What Really Happened On Saturday? China Censors US Embassy’s WeChat Posts On Trade War Truce

After a weekend in which the Trump administration, to much fanfare, announced a breakthrough in the trade war with China according to which Beijing would purchase substantial amounts of US farm products and remove barriers to trade in exchange for the delay of new tariffs, Donald Trump left his top advisers scrambling on Monday to explain just what was in the trade deal he claimed he’d struck with China to reduce tariffs on U.S. cars exported to the country – an agreement that doesn’t exist on paper and hasn’t been confirmed in Beijing.

As we reported earlier, Trump announced the deal in a two-sentence Twitter post late Sunday. The White House provided no additional information, and in a briefing in Beijing a few hours later, a spokesman for the foreign ministry declined to comment on any changes to car tariffs. Asked about the agreement on Monday, Treasury Secretary Steven Mnuchin and Trump’s top economic adviser, Larry Kudlow, coyly dialed back expectations and added qualifiers.

“I’ll call them ‘commitments’ at this point, which are – commitments are not necessarily a trade deal, but it’s stuff that they’re going to look at and presumably implement,” Kudlow told reporters during a briefing that followed TV interviews and informal briefings by him and Mnuchin earlier in the day.

That wasn’t the extent of the confusion. As part of the broader trade truce, the U.S. said it had agreed to hold off on raising tariffs Jan. 1 while negotiations took place.

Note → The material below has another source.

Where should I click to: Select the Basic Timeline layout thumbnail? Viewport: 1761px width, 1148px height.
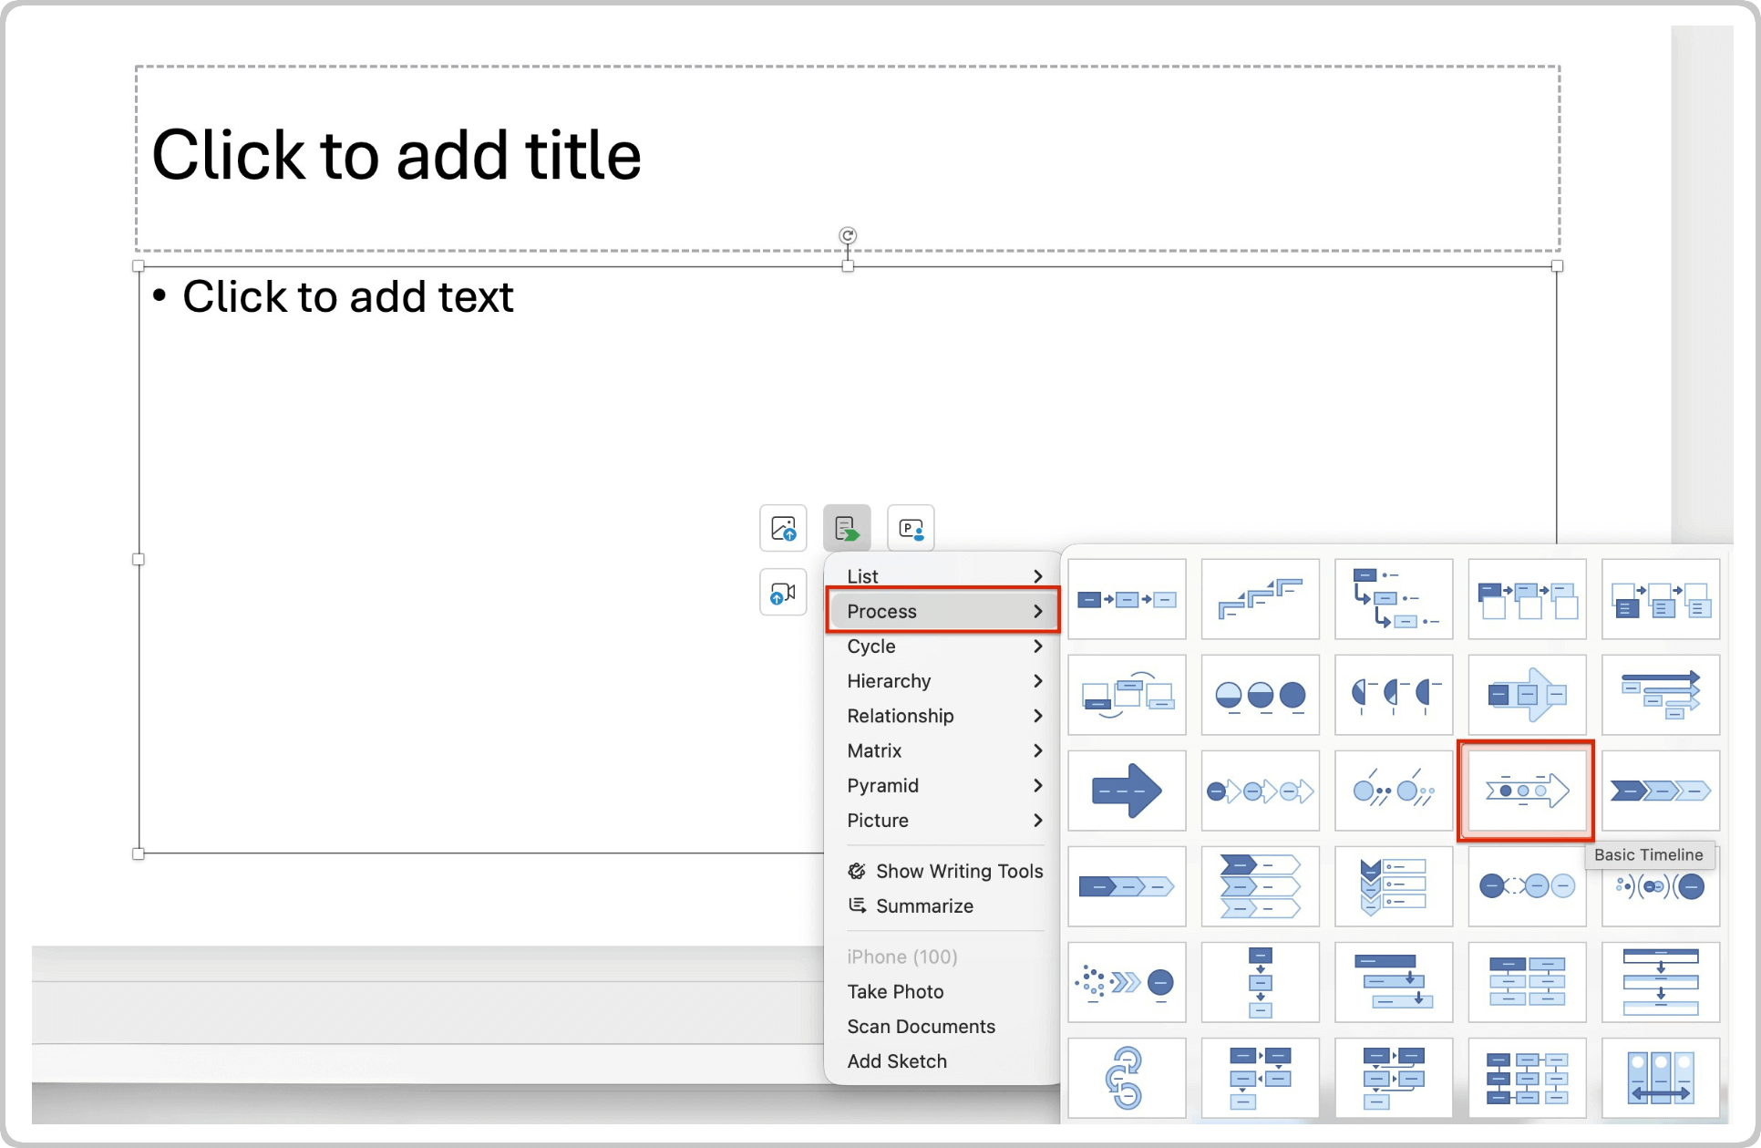1526,791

Bizarrely, Kudlow initially said that the Chinese had 90 days from Jan. 1 to come up with “structural changes” regarding intellectual property protections, forced technology transfer and other issues. The White House later corrected him to say that the 90 days actually began on Dec. 1, Saturday.

With both sides apparently having their own version of what actually transpired during the Saturday night dinner, the confusion was exacerbated by the absence of a joint statement from the U.S. and China following the dinner. Financial markets were left struggling to digest talks that the White House portrayed as a major victory for the president.

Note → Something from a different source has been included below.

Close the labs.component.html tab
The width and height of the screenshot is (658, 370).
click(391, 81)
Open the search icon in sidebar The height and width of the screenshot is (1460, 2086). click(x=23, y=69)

“That’s what happens when you don’t have the detailed negotiations going into the summit” and end up with the “broad swath of a 35,000-foot deal,” said Bonnie Glaser, a China expert at the Center for Strategic and International Studies in Washington. “It’s risky. There’s certainly no guarantees that it will produce the outcomes that we want.”

But where things got truly bizarre, is that according to the SCMP, a social media post by the US embassy describing the trade agreement between the two nations was being partially censored on Monday, with the WeChat article visible but blocked from forwarding or sharing. The embassy WeChat posts about the outcome of the talks were in English and Chinese.

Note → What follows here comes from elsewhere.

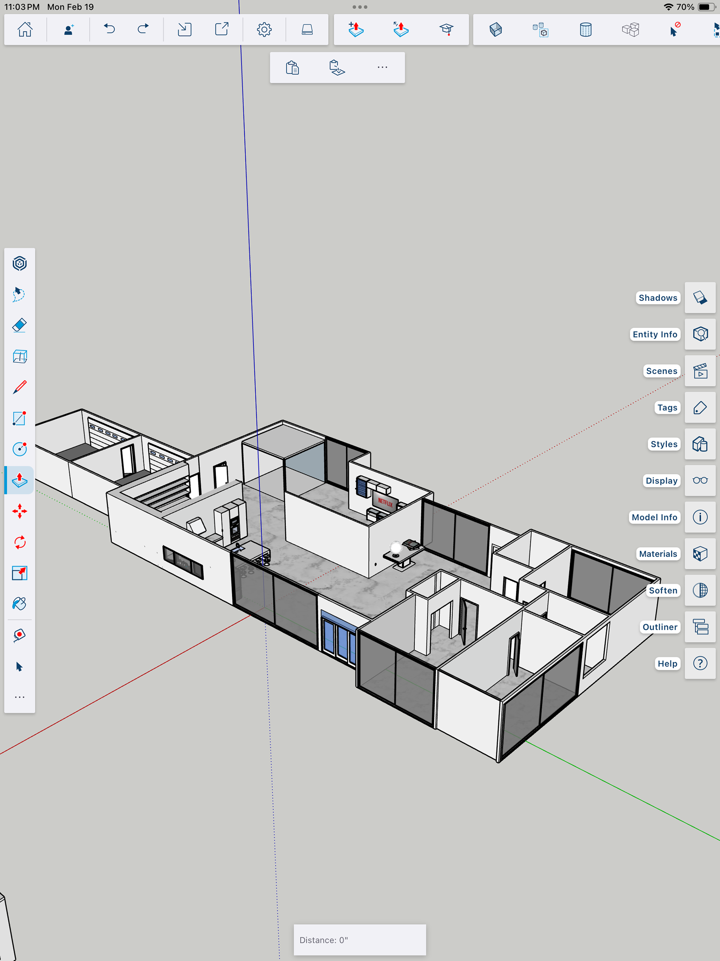This screenshot has height=961, width=720.
Task: Select the Pencil line tool
Action: click(20, 387)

At the same time, separate posts on the death of former president George H.W. Bush were not similarly affected, and could be shared.

As noted above, the official statements made by China and the United States about what was agreed at the meeting in Argentina between presidents Xi Jinping and Donald Trump contained marked differences and omissions on both sides, which in the absence of a joint statement statement is to be expected. However, for China to censor the US version of events suggests that not only does China have a different take on what really happened on Saturday, but it also disagrees with the US take and – more importantly – wants to prevent the Chinese population from learning what Trump has been telling the US about what took place.

For example, the Chinese statement did not include mention of the 90-day deadline or a requirement that the nation begin buying more US farm, energy and other products.

The US embassy has repeatedly used its account on Tencent Holdings’ WeChat network and other social media to post statements and news critical of China, including about the detention of Muslims in China’s Xinjiang Uygur autonomous region. It was unclear if Beijing had ever gone so far as to censor official US communications, as it did today.

The US embassy declined to comment on a specific post, but a spokesman said the embassy faced regular and routine blocking of social media posts in China.